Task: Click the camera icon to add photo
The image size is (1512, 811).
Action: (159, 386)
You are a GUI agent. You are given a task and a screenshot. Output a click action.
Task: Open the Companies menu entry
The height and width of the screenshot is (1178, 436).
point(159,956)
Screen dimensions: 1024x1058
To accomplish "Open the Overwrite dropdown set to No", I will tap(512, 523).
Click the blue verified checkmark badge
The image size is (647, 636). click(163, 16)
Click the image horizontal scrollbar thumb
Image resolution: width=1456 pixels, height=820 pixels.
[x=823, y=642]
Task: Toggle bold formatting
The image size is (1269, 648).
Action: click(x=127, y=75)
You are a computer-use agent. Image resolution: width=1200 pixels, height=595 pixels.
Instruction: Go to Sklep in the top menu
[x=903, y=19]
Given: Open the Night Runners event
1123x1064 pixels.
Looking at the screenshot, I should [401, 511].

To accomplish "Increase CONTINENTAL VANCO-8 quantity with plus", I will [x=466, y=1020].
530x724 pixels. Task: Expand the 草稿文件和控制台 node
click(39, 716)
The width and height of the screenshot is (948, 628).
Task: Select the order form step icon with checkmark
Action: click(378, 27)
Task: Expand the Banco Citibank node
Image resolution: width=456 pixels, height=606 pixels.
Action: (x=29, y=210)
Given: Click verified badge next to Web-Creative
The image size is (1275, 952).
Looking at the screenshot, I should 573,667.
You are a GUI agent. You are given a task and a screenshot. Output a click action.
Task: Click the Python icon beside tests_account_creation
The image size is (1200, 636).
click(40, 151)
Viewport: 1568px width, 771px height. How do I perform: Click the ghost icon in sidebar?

● Task to carry out
The expected output is an exact copy of all the records above.

● Completed task
Task: Click the camera icon to add photo
The image size is (1512, 811).
Action: (159, 386)
You are a GUI agent. You are given a task and a screenshot. Output a click action.
Task: Open the Companies menu entry
The height and width of the screenshot is (1178, 436).
point(159,956)
Screen dimensions: 1024x1058
To accomplish "Open the Overwrite dropdown set to No", I will tap(512, 523).
Click the blue verified checkmark badge
The image size is (647, 636). click(163, 16)
Click the image horizontal scrollbar thumb
Image resolution: width=1456 pixels, height=820 pixels.
[x=823, y=642]
Task: Toggle bold formatting
The image size is (1269, 648).
Action: click(x=127, y=75)
You are a computer-use agent. Image resolution: width=1200 pixels, height=595 pixels.
Instruction: Go to Sklep in the top menu
[x=903, y=19]
Given: Open the Night Runners event
1123x1064 pixels.
Looking at the screenshot, I should [401, 511].

To accomplish "Increase CONTINENTAL VANCO-8 quantity with plus", I will [x=466, y=1020].
530x724 pixels. Task: Expand the 草稿文件和控制台 node
click(39, 716)
The width and height of the screenshot is (948, 628).
Task: Select the order form step icon with checkmark
Action: click(378, 27)
Task: Expand the Banco Citibank node
Image resolution: width=456 pixels, height=606 pixels.
Action: (x=29, y=210)
Given: Click verified badge next to Web-Creative
The image size is (1275, 952).
Looking at the screenshot, I should 573,667.
You are a GUI agent. You are given a task and a screenshot. Output a click action.
Task: Click the Python icon beside tests_account_creation
The image size is (1200, 636).
click(40, 151)
Viewport: 1568px width, 771px height. How do I perform: Click the ghost icon in sidebar?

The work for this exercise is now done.